When my son and I launched to go boating on the Duwamish River, the tide was out and the water at the end of the dock was only about 4′ deep. Nate stayed with the boat while I parked the car and trailer and while he was waiting he caught a glimpse of something resting on the bottom between the dock and the boat. He used the plug for ALISON’s motor well—it has a plexiglas window in the bottom—to get a clear view underwater and saw a Veo e-bike and a black and yellow Klein screwdriver. When I got back to the boat I was eager to hop aboard and get underway, but Nate rightly pointed out the e-bike had lithium batteries, which we couldn’t leave to contaminate the water. I handed him the anchor to use as a grappling hook and he was able to retrieve the bike and walk it to the far edge of the parking lot. I’d bought a fishing magnet kit a few weeks earlier and if I’d had it in the car or aboard the boat, we’d have motored away from the dock with a nice Klein screwdriver.

I was intrigued, for a while, by magnet fishing, but after seeing a lot of YouTube videos about it and watching a few magnet anglers at launch sites, I decided that there wasn’t anything made of steel or iron that had been sitting on the bottom for who knows how long that I needed, even if I got lucky enough to drag a magnet across it. But acquiring a Klein screwdriver that someone had dropped overboard right where we could see it, or better still, recovering one of my own tools that I had dropped overboard?

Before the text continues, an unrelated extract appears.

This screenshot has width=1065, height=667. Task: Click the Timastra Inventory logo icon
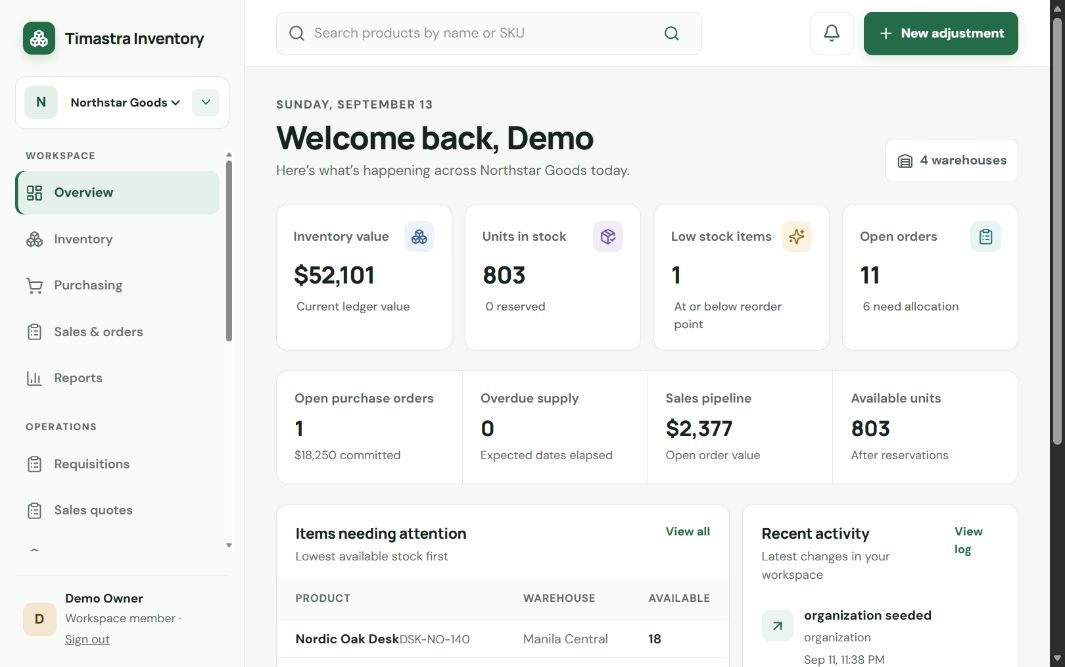click(x=39, y=38)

That interested me.

Photographs by the author

The magnet I bought came with 65′ of 6mm line with carabiners attached, cut-resistant gloves, the magnet with two screw eyes, a bag with a shoulder-strap drawcord, a plastic scraper to remove particles from the magnet, and a stainless-steel grappling hook.

The magnet I purchased came with the Kratos 1100 Double Sided Neodymium Classic Magnet Fishing Kit. The double-sided neodymium magnet is rated at 1,100 lbs, but that’s the sum force of both sides—each face has a pulling force of 550 lbs. In the magnet-fishing world, that’s a beginner’s magnet. (Neodymium magnets come in different grades, most commonly between N35 and N55, with the higher grades being the stronger; mine had no grade indicated.)

The magnet is double-sided and the screw eye can be attached to a threaded insert on either side. A small tube of thread-locking compound is included to prevent the screw eye from coming loose. The magnet has its best holding power in this orientation and is used when directly above the bottom being worked.

The full lifting force of the magnet isn’t likely to come into play when pulling some ferrous object off the bottom. The 550-lb force of my magnet would only be evident if pulled perpendicularly from a ferrous object with a flat surface and enough volume to engage the magnet’s magnetic field. I was once lucky enough to recover an old bottle cap, which I could easily pull straight off the magnet, and slide it off to the side more easily still. On larger objects, rough, irregular, and curved surfaces all reduce the magnet’s hold. A bicycle run off the end of a dock might weigh less than 50 lbs, but my magnet might not be powerful enough to hold it. Kratos sells single-sided magnets rated at over 2 tons that would have the kind of power required.

A screw eye can be installed in the side of the magnet for dragging across the bottom. Because the magnet is double-sided, it doesn’t matter which side is down, but its grip is diminished by the lateral pull. Dragging the magnet increases the chances of disturbing the bottom.

To test my magnet’s potential, I carefully placed it on the infeed table of my workshop’s 6″ jointer. It took hold of the smooth, flat, surface and its mass and wouldn’t let go when I pulled the lifting eye straight up—the jointer rose instead. The magnet wouldn’t budge when I tried pushing it sideways. To get it off, I had to use a 2×4 as a lever with the jointer fence as a fulcrum.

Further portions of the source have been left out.